RECORDS SHOWN>

+++++

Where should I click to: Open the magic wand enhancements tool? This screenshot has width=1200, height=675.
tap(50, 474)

+++++

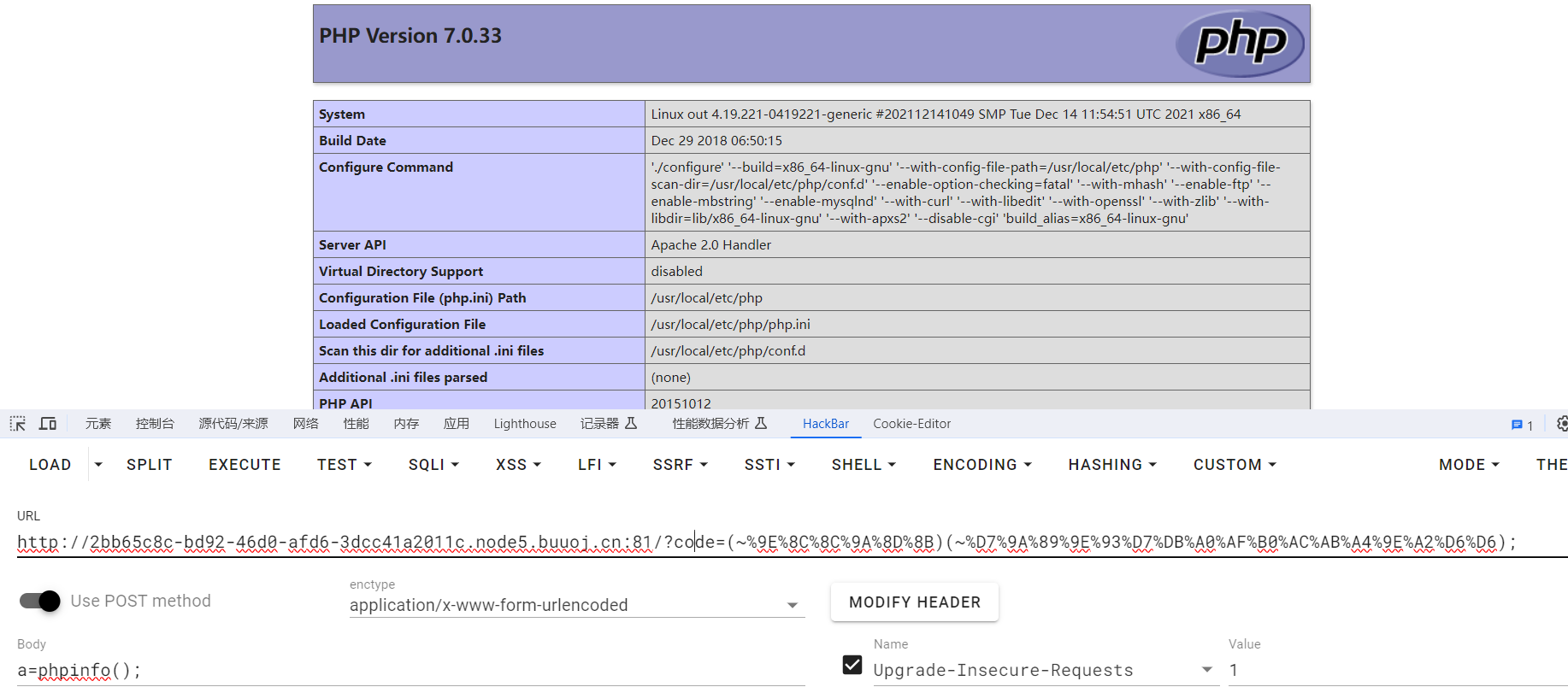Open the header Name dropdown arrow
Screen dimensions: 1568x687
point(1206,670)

+++++

EXERCISE PROMPT> Set down the lines of the material from the line containing "Open the header Name dropdown arrow" through the line containing "point(1206,670)", both included, reproducing each line exactly. Leave the pictures out of the answer.

SOLUTION>
Open the header Name dropdown arrow
Screen dimensions: 1568x687
point(1206,670)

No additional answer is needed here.